*Listed records*:
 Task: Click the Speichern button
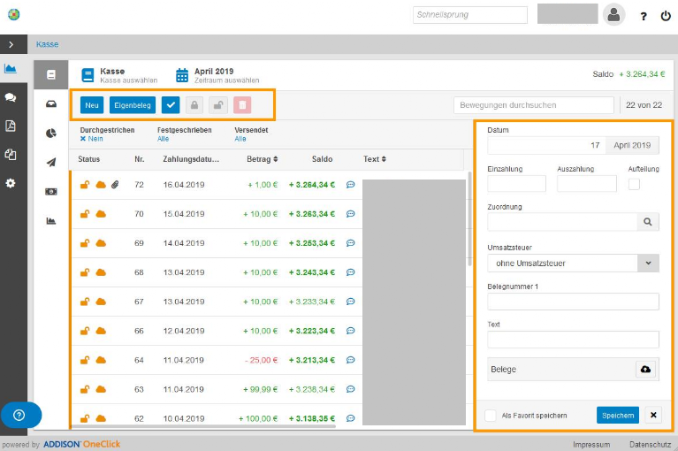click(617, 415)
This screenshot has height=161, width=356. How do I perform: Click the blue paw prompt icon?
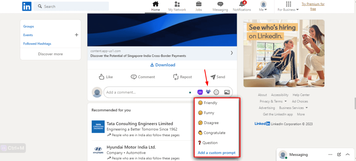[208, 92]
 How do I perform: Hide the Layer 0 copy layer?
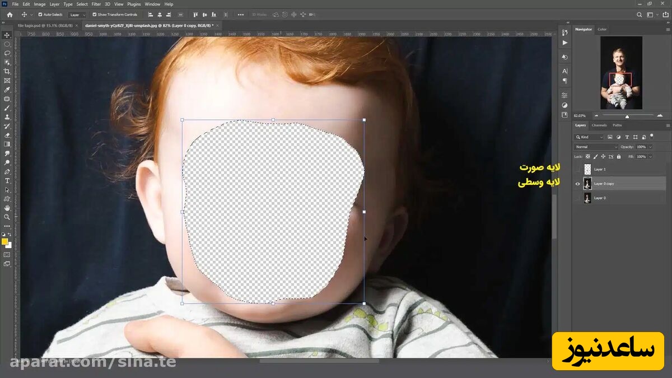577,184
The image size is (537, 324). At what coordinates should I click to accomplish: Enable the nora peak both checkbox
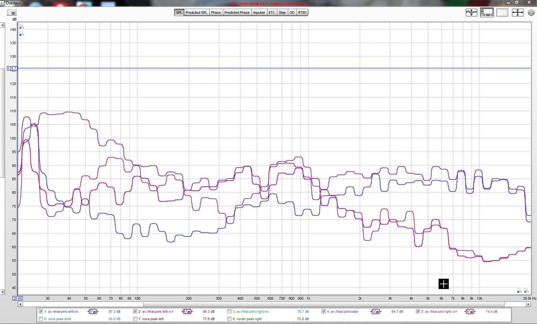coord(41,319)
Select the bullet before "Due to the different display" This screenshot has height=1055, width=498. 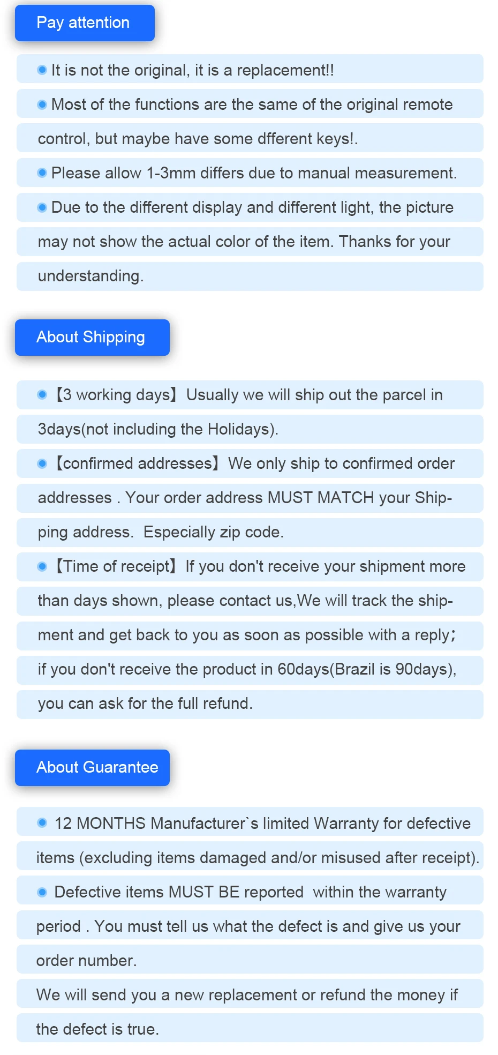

*What the task requires*: Reproduce the lines from the one holding "How do I perform: Hide" through the end of the entries above exactly, keeping both ends and dropping every picture.

*Written response*:
 How do I perform: Hide the Layer 0 copy layer?
577,184
The image size is (537, 324). At what coordinates should I click to accomplish: Enable the nora peak both checkbox
coord(41,319)
Select the bullet before "Due to the different display" This screenshot has height=1055, width=498. 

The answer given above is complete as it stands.